Esse episódio teve duas partes completamente distintas entre si, sendo uma delas interlúdio da outra e uma forma muito boa de resolver o último conflito da Mary sem desperdiçar um inimigo muito poderoso e formidável para o grupo inteiro. Embora tenham sido partes distintas elas são tão bem relacionadas e bem desenvolvidas que não achei isso prejudicial ao enredo como um todo. Funcionou.

E aproveito para comentar o quão burro eu sou. Só nesse episódio eu entendi porque eles descem para níveis maiores: é uma mina, afinal de contas, é subterrânea pois, os níveis crescem de cima para baixo. Mas mantenho o que disse no artigo anterior: esse mundo tem uma mecânica quebrada. Como assim em uma mina com mais de dez níveis o chefe aparece logo no quarto? Se Grimgar for um jogo, é um jogo muito ruim. Contra todas as evidências, sou forçado a acreditar que Grimgar não é um jogo. Ou é um jogo em modo nightmare.

Esse episódio começa onde o anterior acabou: tá todo mundo ferrado porque enquanto estavam só de turismo nas fazendas do quarto nível se viram cercados e sem muito lugar para se esconder, e então o Ranta acidentalmente soou um sistema de alarme dos kobolds que entram em alerta e em pouco tempo o chefão deles já está ali. Ferrou. Ferrou tudo, ferrou geral. Mas a Mary tem um plano: primeiro, congelar de pânico causado pelo seu Transtorno de Estresse Pós-Traumático; desmaiar em seguida, pelo mesmo motivo; e finalmente, descer para o quinto nível e de lá voltar a subir tudo de novo. E até a parte de descer ao quinto nível tudo deu bem certo.
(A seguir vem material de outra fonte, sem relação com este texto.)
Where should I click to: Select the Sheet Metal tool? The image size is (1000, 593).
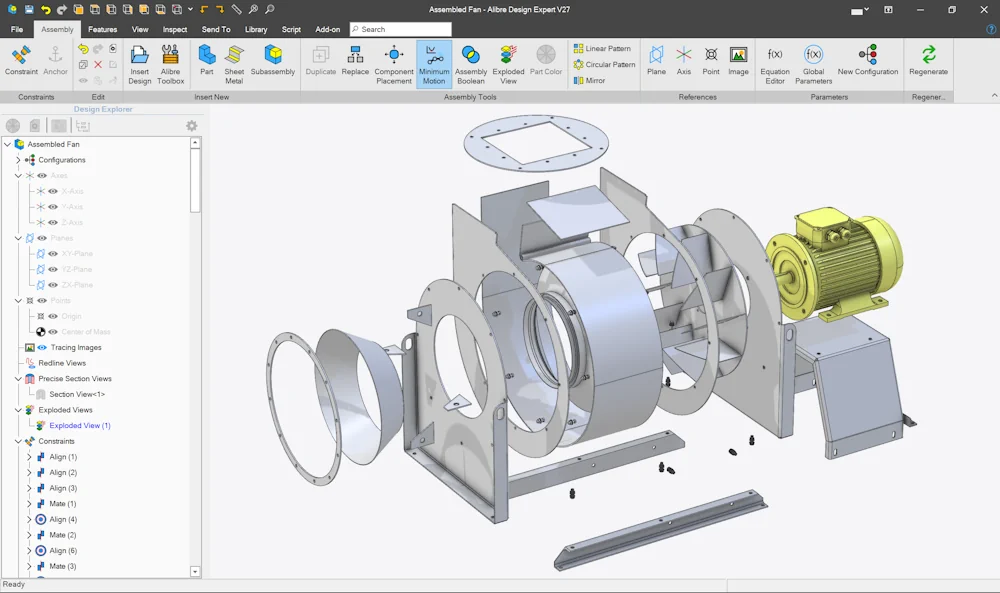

Eles param para descansar em um antigo templo da divindade que Mary segue, e aí começa sua própria redenção. Foram para lá porque os kobolds não cultuam aquela divindade então quase nunca vão lá, e, informação importante, ela própria costumava usar aquele local como descanso com seu grupo. Como fomos informados após a morte do Manato, nesse mundo se corpos não são cremados eles se tornam mortos-vivos em poucos dias. É impossível que Mary não soubesse que esse era o destino de seus companheiros mortos nas minas. A não ser que ela contasse que os kobolds fizessem essa bondade por ela, ou, algo mais factível, que eles os comessem. Ainda, ela podia supôr que mesmo que tivessem virado mortos-vivos, teriam perambulado por aí e sido derrotados pelos próprios kobolds eventualmente.

Velhos amigos

Velhos amigos

De todo modo, havia a chance de que eles estivessem ainda por lá, e é impossível que a Mary não soubesse disso. Não acredito que ela tenha escolhido ir para aquele templo consciente de que encontraria seus ex-companheiros lá, porque a situação era atroz demais e a Mary não seria irresponsável a esse ponto. Mas talvez inconscientemente ela estivesse torcendo sim para encontrá-los. Para finalmente se despedir deles, para dar descanso às suas almas. E acabou sendo como eu disse, embora um pouco diferente: seu novo grupo a ajudou a fazer às pazes com seu passado. Não derrotaram o grande vilão, até porque ficou demonstrado que ele é muito mais forte do que eles poderiam enfrentar. Pelo menos muito mais forte do que faria sentido narrativo eles derrotarem em um arco lateral, de um único personagem. Não duvido que, apesar do monstro ser obviamente muito forte (há muitos aventureiros muito mais fortes do que eles, e no entanto o Chefão Kobold permanece vivo), eles ainda o derrotem. Basta usarem força de vontade, o poder da amizade e protagonismo. Sim, clichês por toda parte.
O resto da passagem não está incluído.